Writing in a forthcoming issue of the International Journal of Business Intelligence and Data Mining, Takahiro Hayashi of Niigata University, and colleagues, explain that their approach extracts subjective expressions from web pages. The system then scores them by degree of subjectivity and provides the reader with an indication of whether the website content expresses personal opinions or marketing speak about a product or service.

The team has evaluated the performance of their system using 1200 web pages collected from four categories: product, tourist spot, restaurant, and movie. They found that their method is much more effective in finding personal opinion pages than a general search engine, in all categories. Part of the reason for this is that search engines, such as Google, tend not to rank personal pages highly.

Personal homepages, personal blogs, web forum sites and smaller customer opinion sites are regarded as personal pages and generally don't appear high in the search engine results pages (SERPs). Finding genuine personal opinions surveys is much harder than finding commercially biased sites, the researchers explain.

Their system relies on the fact that marketing copywriters and advertisers tend not to report negative comments about a product or service. In contrast, the personal opinions of users of the product or service will be littered with both positive and negative comments depending on their standpoint.

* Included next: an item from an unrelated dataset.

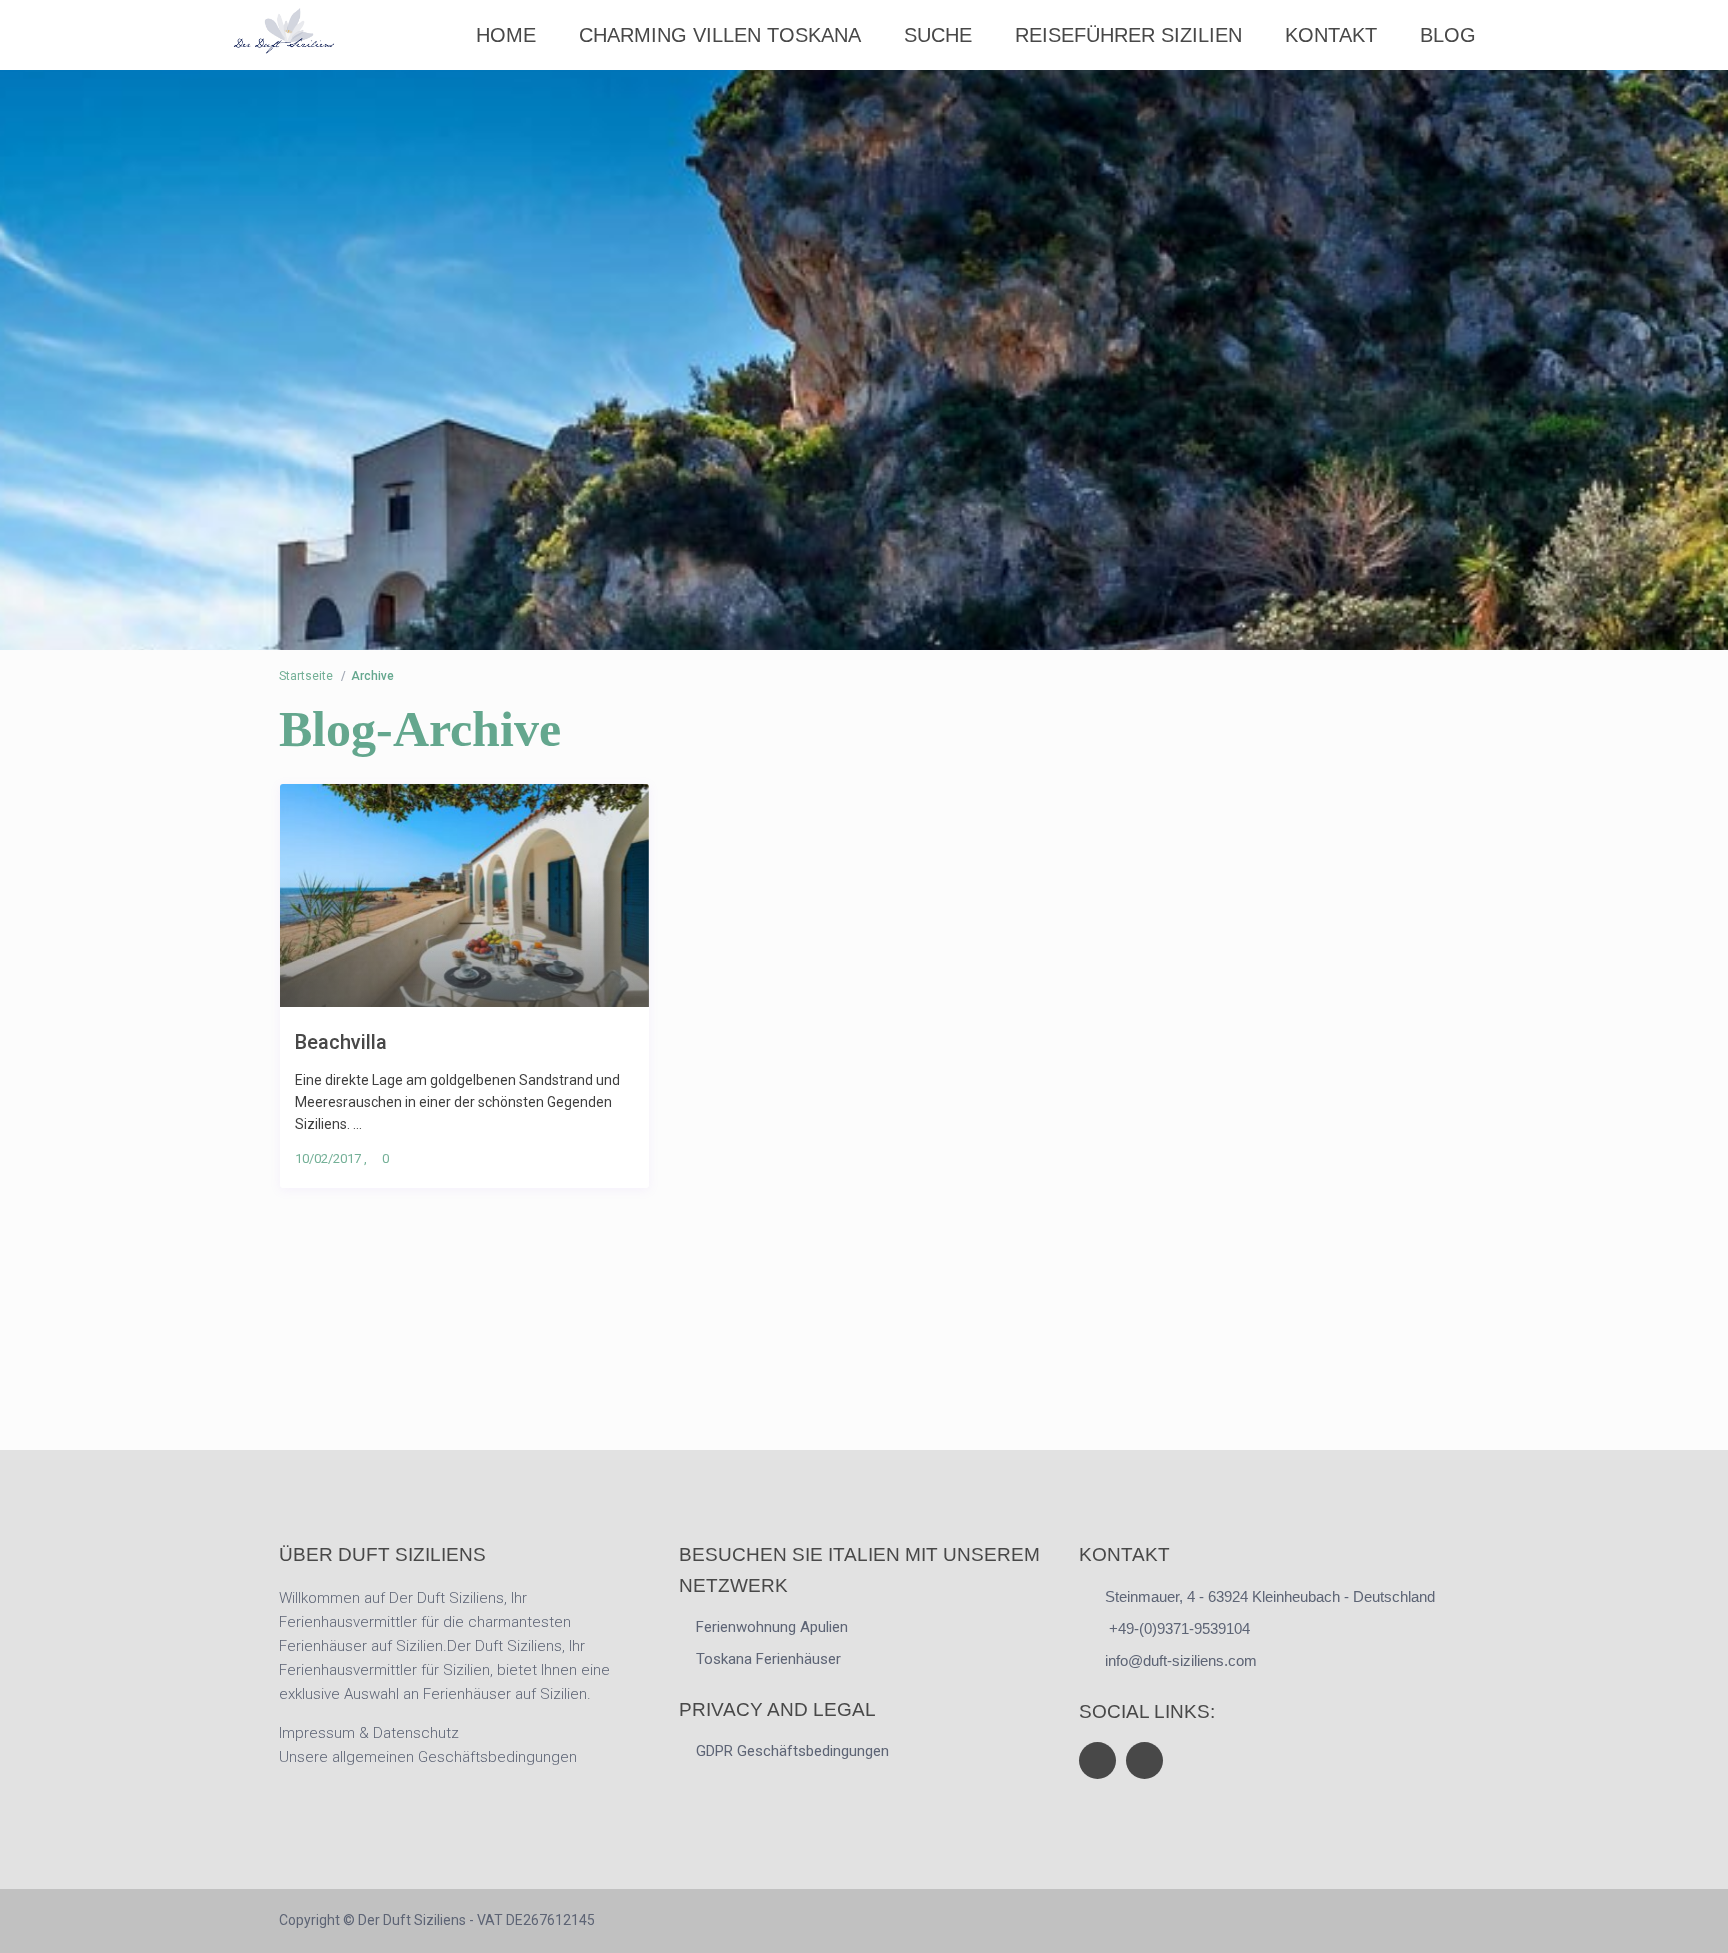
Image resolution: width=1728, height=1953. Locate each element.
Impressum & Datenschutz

In Japanese, subjective expressions in written language might be described as: expressions with a negative meaning, sentence-final particles, interjections, and specific symbols such as face marks (Kanji), which are equivalent to smilies in the West. There are of course, equivalent expressions in other languages, say the researchers.

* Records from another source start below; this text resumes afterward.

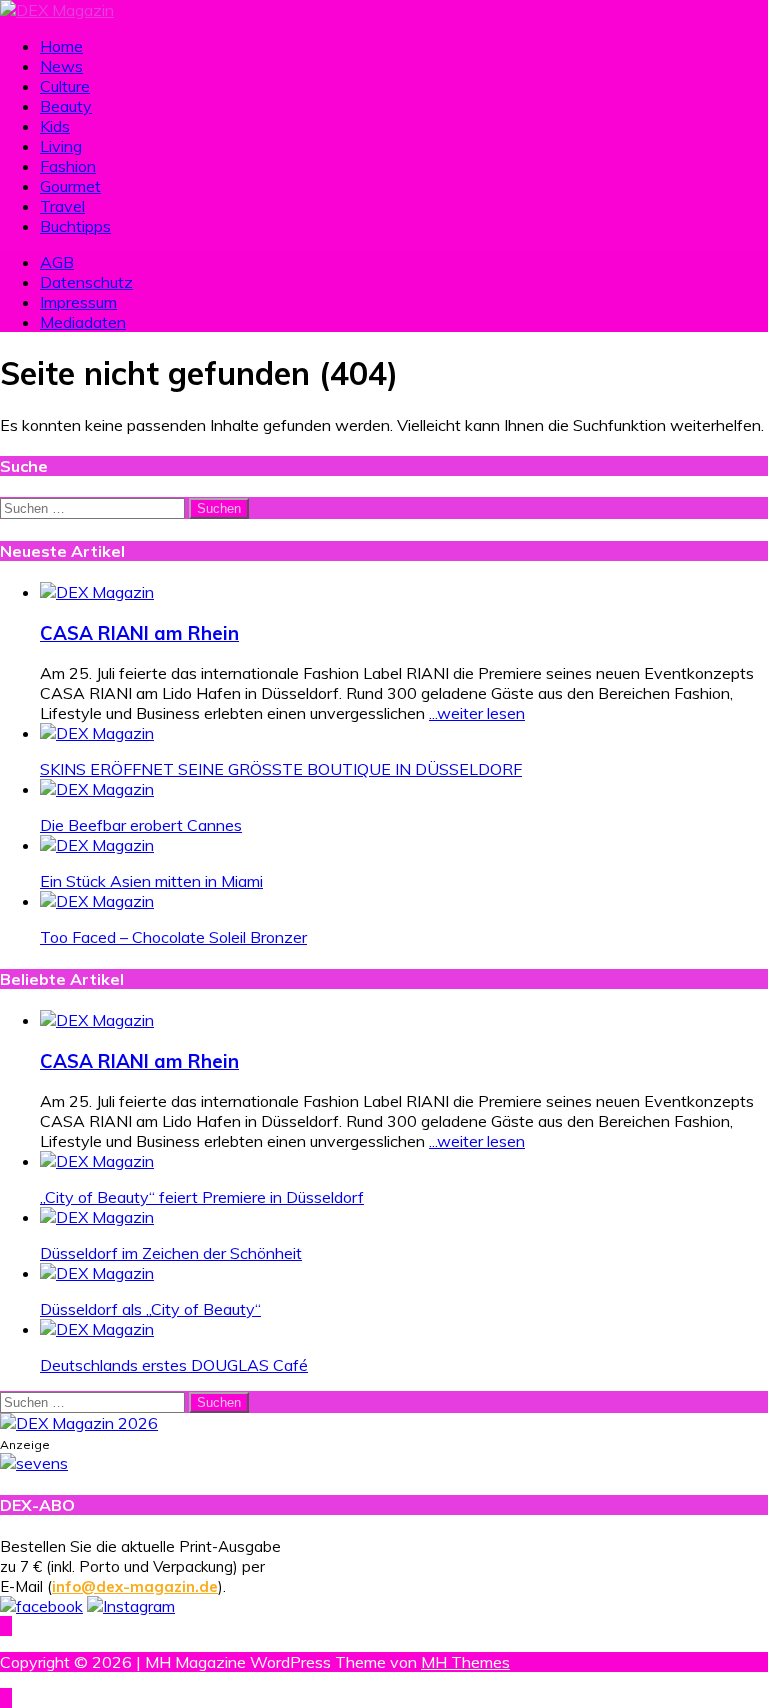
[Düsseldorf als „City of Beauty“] (97, 1273)
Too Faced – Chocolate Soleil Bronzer (173, 937)
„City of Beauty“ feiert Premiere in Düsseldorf (202, 1197)
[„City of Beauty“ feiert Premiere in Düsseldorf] (97, 1161)
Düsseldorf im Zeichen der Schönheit (171, 1253)
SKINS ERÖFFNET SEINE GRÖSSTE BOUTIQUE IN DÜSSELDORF (281, 769)
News (61, 66)
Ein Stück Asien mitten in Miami (151, 881)
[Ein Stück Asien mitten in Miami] (97, 845)
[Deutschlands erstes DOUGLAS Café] (97, 1329)
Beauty (66, 106)
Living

These various types of expressions can be extracted from a webpage and fed into the researchers' algorithm, which determines a weighted and categorised ratio of negative to positive expressions. This provides the basic indicator of whether or not a page is commercial or personal automatically.

The obvious extension of this approach is to apply such an algorithm to the results of a search for a product or service carried out by a general search engine and so filter out the commercial from the personal and allow consumers to assess the wider opinions of the web community on that product.